I reconstruct the relevant bits of the script, going by the finished episode. (My apologies for the formatting: HTML was not designed to display screenplays.) This is not only good television writing, and good comedy writing; it is good writing, period, and displays a number of techniques useful even to those of us who write solely for print. I shall go into those a bit later. Meanwhile, the script, from the point at which the surgeons rebel:
Gentlemen, that man has got to go. It’s either him or us. That’s final.
How we gonna do it? Shoot him?
No, no! We gotta think this over. We have to give it careful, considered, intelligent thought.
Then we’ll shoot him, stab him, or poison him!

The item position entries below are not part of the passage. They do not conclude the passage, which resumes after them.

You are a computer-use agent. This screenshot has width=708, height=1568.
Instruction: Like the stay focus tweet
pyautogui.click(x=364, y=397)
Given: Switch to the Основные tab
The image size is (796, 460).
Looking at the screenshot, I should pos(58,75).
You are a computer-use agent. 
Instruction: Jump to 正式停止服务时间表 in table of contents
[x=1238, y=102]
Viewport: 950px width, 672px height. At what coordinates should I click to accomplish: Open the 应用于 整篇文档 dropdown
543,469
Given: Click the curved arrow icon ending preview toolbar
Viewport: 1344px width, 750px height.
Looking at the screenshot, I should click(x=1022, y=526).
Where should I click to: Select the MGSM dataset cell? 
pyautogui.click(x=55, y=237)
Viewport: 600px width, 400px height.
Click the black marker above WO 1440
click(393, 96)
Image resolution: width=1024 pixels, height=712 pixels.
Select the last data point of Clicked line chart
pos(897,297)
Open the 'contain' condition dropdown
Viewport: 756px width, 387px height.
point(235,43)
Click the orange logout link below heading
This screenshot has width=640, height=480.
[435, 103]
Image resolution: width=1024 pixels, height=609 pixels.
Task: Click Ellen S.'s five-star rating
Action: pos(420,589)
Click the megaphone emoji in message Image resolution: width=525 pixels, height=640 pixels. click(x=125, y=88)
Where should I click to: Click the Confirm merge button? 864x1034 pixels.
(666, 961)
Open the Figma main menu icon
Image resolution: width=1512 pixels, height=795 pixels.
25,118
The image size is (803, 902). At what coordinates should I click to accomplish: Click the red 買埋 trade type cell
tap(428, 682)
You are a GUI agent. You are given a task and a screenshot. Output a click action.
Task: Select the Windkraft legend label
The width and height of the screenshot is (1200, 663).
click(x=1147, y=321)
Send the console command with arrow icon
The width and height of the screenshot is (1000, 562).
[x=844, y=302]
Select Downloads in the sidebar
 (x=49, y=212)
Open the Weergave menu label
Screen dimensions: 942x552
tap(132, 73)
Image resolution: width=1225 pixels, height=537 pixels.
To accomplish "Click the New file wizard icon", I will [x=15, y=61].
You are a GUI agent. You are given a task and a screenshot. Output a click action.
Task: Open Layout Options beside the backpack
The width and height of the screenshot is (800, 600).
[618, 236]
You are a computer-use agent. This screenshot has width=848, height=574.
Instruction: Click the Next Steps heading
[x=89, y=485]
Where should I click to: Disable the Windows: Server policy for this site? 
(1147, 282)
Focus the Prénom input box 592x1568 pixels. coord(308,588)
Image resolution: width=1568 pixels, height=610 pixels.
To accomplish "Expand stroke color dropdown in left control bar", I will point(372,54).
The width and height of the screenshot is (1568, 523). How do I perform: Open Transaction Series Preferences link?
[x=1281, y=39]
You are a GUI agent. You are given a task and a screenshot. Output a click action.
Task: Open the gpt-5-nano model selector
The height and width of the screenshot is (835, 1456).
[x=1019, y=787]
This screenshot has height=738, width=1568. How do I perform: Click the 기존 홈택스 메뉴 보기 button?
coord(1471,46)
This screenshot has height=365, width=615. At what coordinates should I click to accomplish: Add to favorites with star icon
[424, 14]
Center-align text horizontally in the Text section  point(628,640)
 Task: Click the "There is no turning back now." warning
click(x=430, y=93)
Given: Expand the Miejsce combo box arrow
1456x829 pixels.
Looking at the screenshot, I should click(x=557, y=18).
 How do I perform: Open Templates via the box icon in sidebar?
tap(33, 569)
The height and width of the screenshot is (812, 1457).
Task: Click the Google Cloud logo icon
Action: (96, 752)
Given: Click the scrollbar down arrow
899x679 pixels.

My own serial in (occasional) progress, which I depreciatingly call ‘the Orchard of Dis-Pear’ and hope to resume work on some time soon, was actually inspired partly by my revisiting of M*A*S*H. It was the idea of the three double acts that sired Where Angels Die upon my imagination; though my serial will have, I imagine, nothing like the felicity and depth of humour that M*A*S*H had. We cannot all be Larry Gelbart, but we can at least be ourselves.
In Where Angels Die, the three double acts are (1) the two paladin/exorcists, Revel and the Badger; (2) Baron Vail and his steward Greyhand; (3) the chief Paladin and Angel at Angel Keep, Master Herison and Lady Swan, whom you have not yet met. They bear some resemblance to the duos of Hawkeye–Trapper, Col. Blake–Radar, and Frank–Hot Lips, but of course their stories, and the kind of stories to be written about them, are quite different.
In other news, when I simply cannot brain at all, I have occasionally been reduced to watching an episode of Gilligan’s Island: after which the grey matter rebels, and insists upon either functioning or going to sleep – either of which is an improvement. Gilligan is every bit as stupid as I recall from my childhood; it is deliberately stupid, but endearingly stupid, an art form that has since been lost and may well remain so. I could say that Gilligan’s Island is the dumb blonde of American sitcoms. However, it has redeeming points – chiefly in the fine comic performances of the actors, above all Bob Denver and Jim Backus – and two areas of genuine excellence. For one, it was a fertile vehicle for parody; in its three-year run, the show did sendups of every genre of film and popular fiction under the sun, from Westerns and monster movies to Hamlet and The Count of Monte Cristo. For another, the incidental music was far superior to the show itself; it was only on this latest revisit that I fully appreciated just how good the score was (excluding the idiotic theme song, which was composed by another hand). From the credits, I discovered that the score was written by an up-and-coming young composer named Johnny Williams.
Yes, that John Williams. This may be old news to everybody else, but my mind was sufficiently boggled; and somehow I find myself fonder of Williams than I was before.